Medini Annavajhala To Showcase the Wastewater Treatment Potential of Commamox at WEFTEC 2017

September 15, 2017

Featured, Learning Opps

During WEFTEC 2017 Session No. 501, Medini Annavajhala will discuss the potential for using Commamox bacteria in wastewater treatment systems. Photo courtesy of Annavajhala.

During WEFTEC 2017 Session No. 501, Medini Annavajhala will discuss the potential for using Commamox bacteria in wastewater treatment systems. Photo courtesy of Annavajhala.

During WEFTEC 2017 Session No. 501, Commamox: New Kid on the Block, or Not?, attendees will learn about Commamox (CMX) bacteria, which have the ability to convert ammonia to nitrate within a single organism. Presentations during the session provide an overview of CMX and research into incorporating it into the engineered nitrogen cycle at water resource recovery facilities (WRRFs).

Medini Annavajhala, postdoctoral researcher in the Columbia University (New York) Medical Center Infectious Diseases Division, will discuss research into the functional potential of CMX in full-scale wastewater treatment systems. She completed her doctorate in earth and environmental engineering as a Presidential Fellow at the university. She received her undergraduate degrees in biological sciences and environmental policy while researching chemical catalysis of organic water pollutants.

What are the key takeaways from your presentation?

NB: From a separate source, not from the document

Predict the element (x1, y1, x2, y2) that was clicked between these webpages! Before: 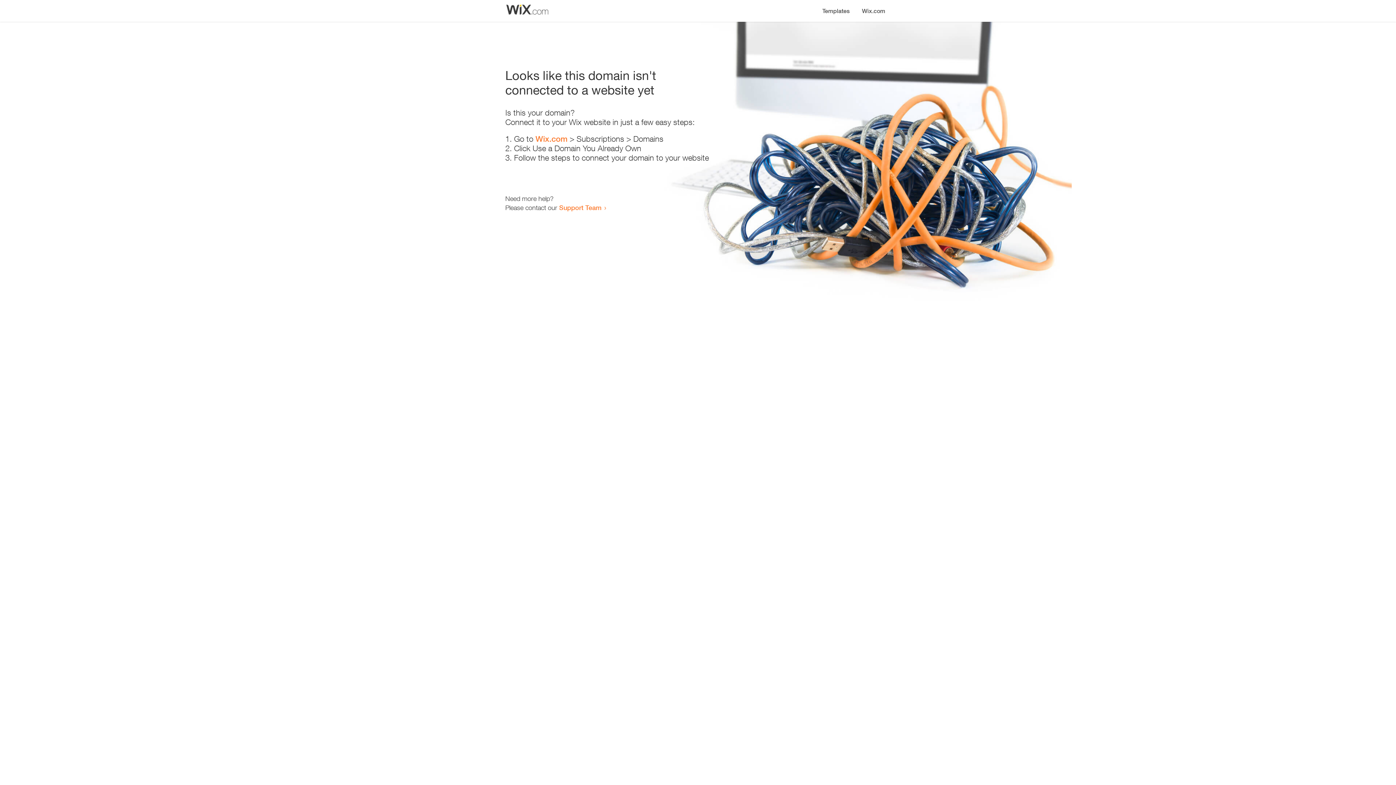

The work presented here reveals the presence of gene sequences from the recently discovered bacteria capable of complete ammonia oxidation to nitrate in various full-scale WRRFs around the globe. Commamox represents a completely new metabolic pathway involved in biological nitrogen removal. Because of the ubiquity of commamox bacteria reported in my talk, we show that this novel transformation must be accounted for in biological nutrient removal models for improved process design and operation.

In my other presentation [Session No. 500], I will be approaching the recovery of volatile fatty acids from food waste from a meta-genomic perspective, leading to significant improvements in the current models for anaerobic digestion as it pertains to volatile fatty acid production. Both talks provide a framework for understanding both who (which bacteria) and what (which metabolic pathways) can be found in engineered biological nutrient removal and recovery bioreactors.

What makes your project/presentation most interesting? 

My talks both focus on utilizing next-generation sequencing technology and bioinformatics to better understand biological waste and wastewater treatment. As we discover, develop, and apply new biological technologies to remove and recover nutrients from different waste streams, it will be equally important to understand the underlying microbial transformations involved and their inherent complexity.

What or who inspired you to get into this sector?

I always had been fascinated with the impacts humans have on our surrounding environment. While studying environmental policy as an undergraduate, I was exposed to the idea of an engineered water cycle, and the flow of drinking water, wastewater, and natural and man-made waterbodies. In my undergraduate research, I explored the chemical catalytic oxidation of organic water pollutants. These concepts were exciting and engaging, but as a biology and biochemistry major, I wanted to explore the role that microorganisms can play in environmental remediation, eventually arriving at biological nutrient removal and recovery.

Although I am currently focusing on the role of the human microbiome on disease and epidemiology, I plan to link the two fields and ultimately explore the relationship between human microbiota and microbial communities in the natural and built environment.

How do you pass on that inspiration to others?

Many people I have talked to outside the wastewater sector think of it as a static, predictable process. I believe the most important approach to get others excited is to highlight the incredible level of innovation, engineering, and understanding of physical, chemical, and biological processes required and going on today.

In both informal and formal settings, I always aim to describe how my work affects not only the output of wastewater treatment systems, but also the way in which we understand and use microbial communities for specific goals, and the way humans shape and influence the environment.